One of the most common ways that hackers get into places they shouldn’t is via simple, easily guessable passwords. So it’s essential that all our passwords must be difficult to guess, while two-factor authentication is an additional barrier to cybercriminals.
It doesn’t have to be complicated or time-consuming to protect your cybersecurity. We’ve teamed up with Rick van Galen, Senior Security Engineer at 1Password to give some simple steps to password management best practices.
1. Make all your passwords strong and unique
We all know that passwords like 123456, qwerty, and password123 – or anything that includes your name or date of birth – are an absolute no-no. Every password you set also needs to be long – ideally, 20 characters for character-based passwords and four words for word-based ones. Additionally, you must never reuse a password, no matter how random it is. Whether you need to remember 10 or 10,000 passwords, they all need to be different.

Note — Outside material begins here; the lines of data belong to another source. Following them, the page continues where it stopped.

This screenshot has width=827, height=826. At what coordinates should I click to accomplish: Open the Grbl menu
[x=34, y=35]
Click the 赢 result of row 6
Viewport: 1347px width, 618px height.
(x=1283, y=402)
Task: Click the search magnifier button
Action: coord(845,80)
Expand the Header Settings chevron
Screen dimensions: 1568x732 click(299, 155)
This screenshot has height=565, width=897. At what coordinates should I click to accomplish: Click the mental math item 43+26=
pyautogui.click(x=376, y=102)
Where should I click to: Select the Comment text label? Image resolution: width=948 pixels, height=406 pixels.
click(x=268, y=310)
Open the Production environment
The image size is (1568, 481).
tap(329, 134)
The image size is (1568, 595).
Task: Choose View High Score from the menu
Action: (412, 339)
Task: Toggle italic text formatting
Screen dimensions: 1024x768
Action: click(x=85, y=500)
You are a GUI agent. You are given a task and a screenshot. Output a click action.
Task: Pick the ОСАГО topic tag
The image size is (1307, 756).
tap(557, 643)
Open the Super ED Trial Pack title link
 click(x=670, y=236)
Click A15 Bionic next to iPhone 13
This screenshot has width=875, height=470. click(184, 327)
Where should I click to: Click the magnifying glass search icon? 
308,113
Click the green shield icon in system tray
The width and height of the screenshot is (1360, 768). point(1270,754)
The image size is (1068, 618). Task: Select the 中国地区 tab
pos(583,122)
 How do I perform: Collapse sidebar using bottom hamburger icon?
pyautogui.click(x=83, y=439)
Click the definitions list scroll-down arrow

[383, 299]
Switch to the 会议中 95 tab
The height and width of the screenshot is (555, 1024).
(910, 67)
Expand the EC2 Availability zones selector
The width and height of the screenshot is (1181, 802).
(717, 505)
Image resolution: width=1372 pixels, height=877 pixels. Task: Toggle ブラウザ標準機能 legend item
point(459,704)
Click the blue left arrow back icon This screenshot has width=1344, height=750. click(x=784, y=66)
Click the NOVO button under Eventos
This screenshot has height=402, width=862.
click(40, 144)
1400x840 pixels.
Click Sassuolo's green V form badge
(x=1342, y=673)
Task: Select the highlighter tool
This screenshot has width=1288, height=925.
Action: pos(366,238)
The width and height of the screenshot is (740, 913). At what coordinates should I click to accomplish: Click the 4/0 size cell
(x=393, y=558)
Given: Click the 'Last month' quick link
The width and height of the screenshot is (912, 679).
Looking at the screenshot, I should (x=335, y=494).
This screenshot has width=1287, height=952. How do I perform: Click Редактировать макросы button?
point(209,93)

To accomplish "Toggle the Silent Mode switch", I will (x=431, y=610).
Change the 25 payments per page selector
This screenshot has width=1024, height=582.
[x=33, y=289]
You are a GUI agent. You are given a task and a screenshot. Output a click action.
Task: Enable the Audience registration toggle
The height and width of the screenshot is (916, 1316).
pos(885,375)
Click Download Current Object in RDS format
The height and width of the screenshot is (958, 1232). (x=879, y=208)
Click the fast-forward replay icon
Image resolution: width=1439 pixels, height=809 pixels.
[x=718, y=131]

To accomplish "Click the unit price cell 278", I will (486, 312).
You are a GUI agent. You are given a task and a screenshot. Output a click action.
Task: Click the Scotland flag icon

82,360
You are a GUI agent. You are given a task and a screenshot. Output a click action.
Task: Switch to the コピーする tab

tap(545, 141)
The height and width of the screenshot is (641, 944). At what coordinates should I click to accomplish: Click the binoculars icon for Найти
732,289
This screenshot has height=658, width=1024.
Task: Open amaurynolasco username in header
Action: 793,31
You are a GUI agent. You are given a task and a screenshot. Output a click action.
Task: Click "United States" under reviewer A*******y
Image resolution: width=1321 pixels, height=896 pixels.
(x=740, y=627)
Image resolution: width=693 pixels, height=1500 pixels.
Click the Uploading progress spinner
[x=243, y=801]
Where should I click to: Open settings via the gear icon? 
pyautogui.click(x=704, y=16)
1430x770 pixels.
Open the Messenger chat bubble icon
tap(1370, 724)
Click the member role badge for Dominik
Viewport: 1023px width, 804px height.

2. Use two-factor authentication whenever you can
Whenever two-factor authentication (2FA) is offered to you, take it! It provides an extra layer of security that protects your accounts from thieves who have managed to find or deduce one of your passwords. You can ask for a time-based one-time password (TOTP) to be sent any time someone tries to sign into your account – it could be via email, a physical security key or a dedicated authentication app. Avoid using text messages for 2FA, as SMS authentication is vulnerable to SIM-swap attacks, which occur when a hacker steals your mobile identity by transferring your phone number to a new SIM card in their possession.
3. Share passwords securely
Everyone has passwords that they need to share from time to time. At home, it could be the Wi-Fi password or log-ins for a streaming service. At work, you might need to share a subscription to a trade publication or the license key for a particular piece of software. Be very careful about the way that you share your passwords and never leave this information lying around – don’t rely on Post-It Notes or insecure text messages, emails or spreadsheets.
4. Consider a password generator or password manager
If you use the same set of characters for all your passwords, you’re putting yourself at risk, so using a password generator is a good way to protect your security online. Having said that, no one can remember 100 different passwords, especially if they’re random strings like UmxT9t4s8B6sVhr6mvSo. The solution? Adopt a password manager that does all the creating – and, crucially, the remembering – for you.
5. Set strong passwords/PINs for all your devices
Finally, even if you have strong, unique passwords for all the sites and services that you use, you mustn’t forget about your devices as well – make sure that your phone, laptop, or tablet is not an open book. That means your PIN can’t be 1111 or the year you were born (they’re simply too easy for a criminal to guess). Also, consider using biometric unlocking methods to keep your data safe.
Online security doesn’t need to be complicated. If you follow the 5 tips above, you don’t need to ever change your passwords – unless you know they’re weak or suspect they’ve been compromised in a breach.